* Extracted information
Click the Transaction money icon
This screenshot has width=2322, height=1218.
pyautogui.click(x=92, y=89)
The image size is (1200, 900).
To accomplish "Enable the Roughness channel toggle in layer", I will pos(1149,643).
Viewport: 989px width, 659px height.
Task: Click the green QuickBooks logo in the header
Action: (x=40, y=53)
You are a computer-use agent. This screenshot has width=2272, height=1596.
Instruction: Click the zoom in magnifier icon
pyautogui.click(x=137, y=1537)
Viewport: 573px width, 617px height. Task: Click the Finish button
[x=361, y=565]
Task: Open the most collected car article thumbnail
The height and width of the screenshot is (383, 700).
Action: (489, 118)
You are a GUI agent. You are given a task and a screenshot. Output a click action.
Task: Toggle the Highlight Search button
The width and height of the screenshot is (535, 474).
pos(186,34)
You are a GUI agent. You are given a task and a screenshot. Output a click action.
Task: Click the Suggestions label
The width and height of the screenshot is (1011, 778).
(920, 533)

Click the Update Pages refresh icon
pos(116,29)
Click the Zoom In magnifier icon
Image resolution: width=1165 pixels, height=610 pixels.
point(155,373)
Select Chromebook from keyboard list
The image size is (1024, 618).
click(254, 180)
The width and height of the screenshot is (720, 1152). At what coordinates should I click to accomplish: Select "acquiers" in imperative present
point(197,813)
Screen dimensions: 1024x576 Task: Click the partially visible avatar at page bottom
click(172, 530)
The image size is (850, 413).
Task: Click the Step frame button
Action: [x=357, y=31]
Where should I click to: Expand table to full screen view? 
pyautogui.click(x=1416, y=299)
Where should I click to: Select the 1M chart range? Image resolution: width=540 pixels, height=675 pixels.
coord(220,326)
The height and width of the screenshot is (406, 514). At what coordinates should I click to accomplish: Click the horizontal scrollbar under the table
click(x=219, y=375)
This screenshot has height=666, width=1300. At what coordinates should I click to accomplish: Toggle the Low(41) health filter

* Instruction
Copy every line of the listing above, word for word, without changing anything.

* Written solution
Click the Transaction money icon
This screenshot has width=2322, height=1218.
pyautogui.click(x=92, y=89)
The image size is (1200, 900).
To accomplish "Enable the Roughness channel toggle in layer", I will pos(1149,643).
Viewport: 989px width, 659px height.
Task: Click the green QuickBooks logo in the header
Action: (x=40, y=53)
You are a computer-use agent. This screenshot has width=2272, height=1596.
Instruction: Click the zoom in magnifier icon
pyautogui.click(x=137, y=1537)
Viewport: 573px width, 617px height. Task: Click the Finish button
[x=361, y=565]
Task: Open the most collected car article thumbnail
The height and width of the screenshot is (383, 700).
Action: (489, 118)
You are a GUI agent. You are given a task and a screenshot. Output a click action.
Task: Toggle the Highlight Search button
The width and height of the screenshot is (535, 474).
pos(186,34)
You are a GUI agent. You are given a task and a screenshot. Output a click action.
Task: Click the Suggestions label
The width and height of the screenshot is (1011, 778).
(920, 533)

Click the Update Pages refresh icon
pos(116,29)
Click the Zoom In magnifier icon
Image resolution: width=1165 pixels, height=610 pixels.
point(155,373)
Select Chromebook from keyboard list
The image size is (1024, 618).
click(254, 180)
The width and height of the screenshot is (720, 1152). At what coordinates should I click to accomplish: Select "acquiers" in imperative present
point(197,813)
Screen dimensions: 1024x576 Task: Click the partially visible avatar at page bottom
click(172, 530)
The image size is (850, 413).
Task: Click the Step frame button
Action: [x=357, y=31]
Where should I click to: Expand table to full screen view? 
pyautogui.click(x=1416, y=299)
Where should I click to: Select the 1M chart range? Image resolution: width=540 pixels, height=675 pixels.
coord(220,326)
The height and width of the screenshot is (406, 514). At what coordinates should I click to accomplish: Click the horizontal scrollbar under the table
click(x=219, y=375)
This screenshot has height=666, width=1300. At what coordinates should I click to accomplish: Toggle the Low(41) health filter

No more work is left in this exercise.